How to: validate skill runs¶

This guide defines how to evaluate whether a BioMCP skill run is complete and trustworthy. Validation is checklist-driven and attached directly to each skill markdown file.

Validation Model¶

Each skill should provide:

Quick Check to confirm command path health.
Full Workflow with explicit step intent.
Validation Checklist with concrete expected outcomes.
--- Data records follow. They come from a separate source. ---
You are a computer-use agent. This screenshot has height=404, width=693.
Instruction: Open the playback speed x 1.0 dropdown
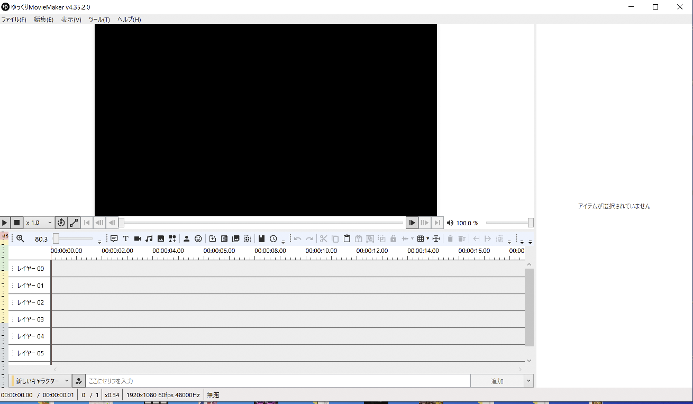point(39,223)
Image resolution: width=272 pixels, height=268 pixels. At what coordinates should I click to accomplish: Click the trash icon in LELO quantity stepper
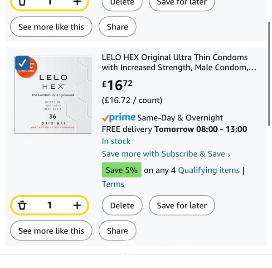(22, 205)
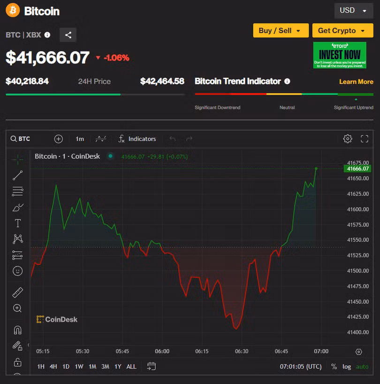Toggle log scale on chart
Viewport: 380px width, 384px height.
[x=347, y=366]
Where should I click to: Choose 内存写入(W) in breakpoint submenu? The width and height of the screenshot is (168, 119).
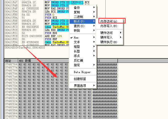click(109, 26)
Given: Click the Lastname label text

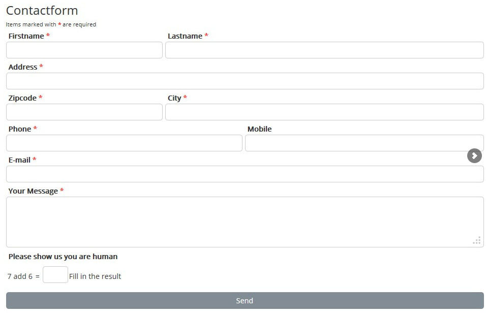Looking at the screenshot, I should tap(185, 36).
A run is considered valid when checklist items can be traced to command output.

Reviewer Checklist¶

Use this short rubric when reviewing a skill execution log:

Criterion	Pass condition
Command fidelity	Steps match the skill workflow commands
Evidence traceability	Output includes IDs (PMID/NCT/variant IDs) where relevant
Clinical relevance	Summary ties findings back to disease/variant/drug context
Constraint awareness	Eligibility/safety/limitations noted when applicable
Reproducibility	Another reviewer can rerun commands and get equivalent structure

Common Failure Patterns¶

Commands run out of order and lose context.
Final summary omits the evidence IDs returned by commands.
Trial matching lacks criterion-level explanation.
Resistance and alternative-treatment claims are made without supporting queries.

Practical Tips¶

Keep raw output snippets for each checklist line item.
Prefer explicit command reruns over inferred claims.
Mark no-result cases clearly (for example, no recruiting trials found) rather than leaving gaps.